Extracted entries →
________

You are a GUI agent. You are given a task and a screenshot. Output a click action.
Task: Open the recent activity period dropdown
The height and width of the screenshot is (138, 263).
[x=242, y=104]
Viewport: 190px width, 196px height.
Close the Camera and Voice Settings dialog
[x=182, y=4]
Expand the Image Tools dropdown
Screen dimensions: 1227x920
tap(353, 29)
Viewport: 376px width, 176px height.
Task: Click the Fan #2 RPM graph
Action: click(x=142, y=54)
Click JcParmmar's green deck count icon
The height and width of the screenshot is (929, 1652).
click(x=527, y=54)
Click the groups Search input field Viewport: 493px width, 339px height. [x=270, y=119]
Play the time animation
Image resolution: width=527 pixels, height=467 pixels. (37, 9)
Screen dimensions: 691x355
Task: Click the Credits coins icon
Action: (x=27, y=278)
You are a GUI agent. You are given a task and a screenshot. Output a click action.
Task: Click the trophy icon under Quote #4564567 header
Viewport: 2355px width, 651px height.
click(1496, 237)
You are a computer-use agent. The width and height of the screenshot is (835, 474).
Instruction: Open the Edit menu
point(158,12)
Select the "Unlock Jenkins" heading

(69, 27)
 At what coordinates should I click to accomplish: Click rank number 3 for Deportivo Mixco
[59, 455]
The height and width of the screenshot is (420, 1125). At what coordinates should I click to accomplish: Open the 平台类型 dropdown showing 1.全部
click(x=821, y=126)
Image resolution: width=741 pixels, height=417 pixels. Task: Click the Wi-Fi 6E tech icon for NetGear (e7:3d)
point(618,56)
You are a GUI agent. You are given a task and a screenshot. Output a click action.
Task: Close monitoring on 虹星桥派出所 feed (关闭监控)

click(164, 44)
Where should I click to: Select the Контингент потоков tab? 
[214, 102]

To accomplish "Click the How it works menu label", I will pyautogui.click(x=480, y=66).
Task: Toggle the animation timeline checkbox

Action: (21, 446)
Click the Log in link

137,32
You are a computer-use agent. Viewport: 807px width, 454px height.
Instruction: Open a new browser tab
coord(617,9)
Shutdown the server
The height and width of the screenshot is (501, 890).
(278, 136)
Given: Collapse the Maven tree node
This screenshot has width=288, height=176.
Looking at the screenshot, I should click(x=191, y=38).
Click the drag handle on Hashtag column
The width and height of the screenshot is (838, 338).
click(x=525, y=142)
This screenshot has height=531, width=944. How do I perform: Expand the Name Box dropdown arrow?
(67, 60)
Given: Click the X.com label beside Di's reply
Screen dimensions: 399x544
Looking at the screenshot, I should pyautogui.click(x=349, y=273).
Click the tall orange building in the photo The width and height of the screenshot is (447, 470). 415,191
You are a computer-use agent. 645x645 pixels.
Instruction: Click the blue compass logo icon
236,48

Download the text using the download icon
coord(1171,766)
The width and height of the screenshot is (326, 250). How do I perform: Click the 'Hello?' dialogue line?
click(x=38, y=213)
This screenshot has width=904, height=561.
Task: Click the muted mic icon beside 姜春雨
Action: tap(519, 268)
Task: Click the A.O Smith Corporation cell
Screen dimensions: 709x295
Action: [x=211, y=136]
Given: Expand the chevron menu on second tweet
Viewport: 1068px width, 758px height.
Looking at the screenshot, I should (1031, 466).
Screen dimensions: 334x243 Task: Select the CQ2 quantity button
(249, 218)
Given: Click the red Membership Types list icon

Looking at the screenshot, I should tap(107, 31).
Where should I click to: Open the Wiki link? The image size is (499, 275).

________

How to complete this task →
Could you return all of the entries exactly as they stand?

Finished task →
You are a GUI agent. You are given a task and a screenshot. Output a click action.
Task: Open the recent activity period dropdown
The height and width of the screenshot is (138, 263).
[x=242, y=104]
Viewport: 190px width, 196px height.
Close the Camera and Voice Settings dialog
[x=182, y=4]
Expand the Image Tools dropdown
Screen dimensions: 1227x920
tap(353, 29)
Viewport: 376px width, 176px height.
Task: Click the Fan #2 RPM graph
Action: click(x=142, y=54)
Click JcParmmar's green deck count icon
The height and width of the screenshot is (929, 1652).
click(x=527, y=54)
Click the groups Search input field Viewport: 493px width, 339px height. [x=270, y=119]
Play the time animation
Image resolution: width=527 pixels, height=467 pixels. (37, 9)
Screen dimensions: 691x355
Task: Click the Credits coins icon
Action: (x=27, y=278)
You are a GUI agent. You are given a task and a screenshot. Output a click action.
Task: Click the trophy icon under Quote #4564567 header
Viewport: 2355px width, 651px height.
click(1496, 237)
You are a computer-use agent. The width and height of the screenshot is (835, 474).
Instruction: Open the Edit menu
point(158,12)
Select the "Unlock Jenkins" heading

(69, 27)
 At what coordinates should I click to accomplish: Click rank number 3 for Deportivo Mixco
[59, 455]
The height and width of the screenshot is (420, 1125). At what coordinates should I click to accomplish: Open the 平台类型 dropdown showing 1.全部
click(x=821, y=126)
Image resolution: width=741 pixels, height=417 pixels. Task: Click the Wi-Fi 6E tech icon for NetGear (e7:3d)
point(618,56)
You are a GUI agent. You are given a task and a screenshot. Output a click action.
Task: Close monitoring on 虹星桥派出所 feed (关闭监控)

click(164, 44)
Where should I click to: Select the Контингент потоков tab? 
[214, 102]

To accomplish "Click the How it works menu label", I will pyautogui.click(x=480, y=66).
Task: Toggle the animation timeline checkbox

Action: (21, 446)
Click the Log in link

137,32
You are a computer-use agent. Viewport: 807px width, 454px height.
Instruction: Open a new browser tab
coord(617,9)
Shutdown the server
The height and width of the screenshot is (501, 890).
(278, 136)
Given: Collapse the Maven tree node
This screenshot has width=288, height=176.
Looking at the screenshot, I should click(x=191, y=38).
Click the drag handle on Hashtag column
The width and height of the screenshot is (838, 338).
click(x=525, y=142)
This screenshot has height=531, width=944. How do I perform: Expand the Name Box dropdown arrow?
(67, 60)
Given: Click the X.com label beside Di's reply
Screen dimensions: 399x544
Looking at the screenshot, I should pyautogui.click(x=349, y=273).
Click the tall orange building in the photo The width and height of the screenshot is (447, 470). 415,191
You are a computer-use agent. 645x645 pixels.
Instruction: Click the blue compass logo icon
236,48

Download the text using the download icon
coord(1171,766)
The width and height of the screenshot is (326, 250). How do I perform: Click the 'Hello?' dialogue line?
click(x=38, y=213)
This screenshot has width=904, height=561.
Task: Click the muted mic icon beside 姜春雨
Action: tap(519, 268)
Task: Click the A.O Smith Corporation cell
Screen dimensions: 709x295
Action: [x=211, y=136]
Given: Expand the chevron menu on second tweet
Viewport: 1068px width, 758px height.
Looking at the screenshot, I should (1031, 466).
Screen dimensions: 334x243 Task: Select the CQ2 quantity button
(249, 218)
Given: Click the red Membership Types list icon

Looking at the screenshot, I should tap(107, 31).
Where should I click to: Open the Wiki link? The image size is (499, 275).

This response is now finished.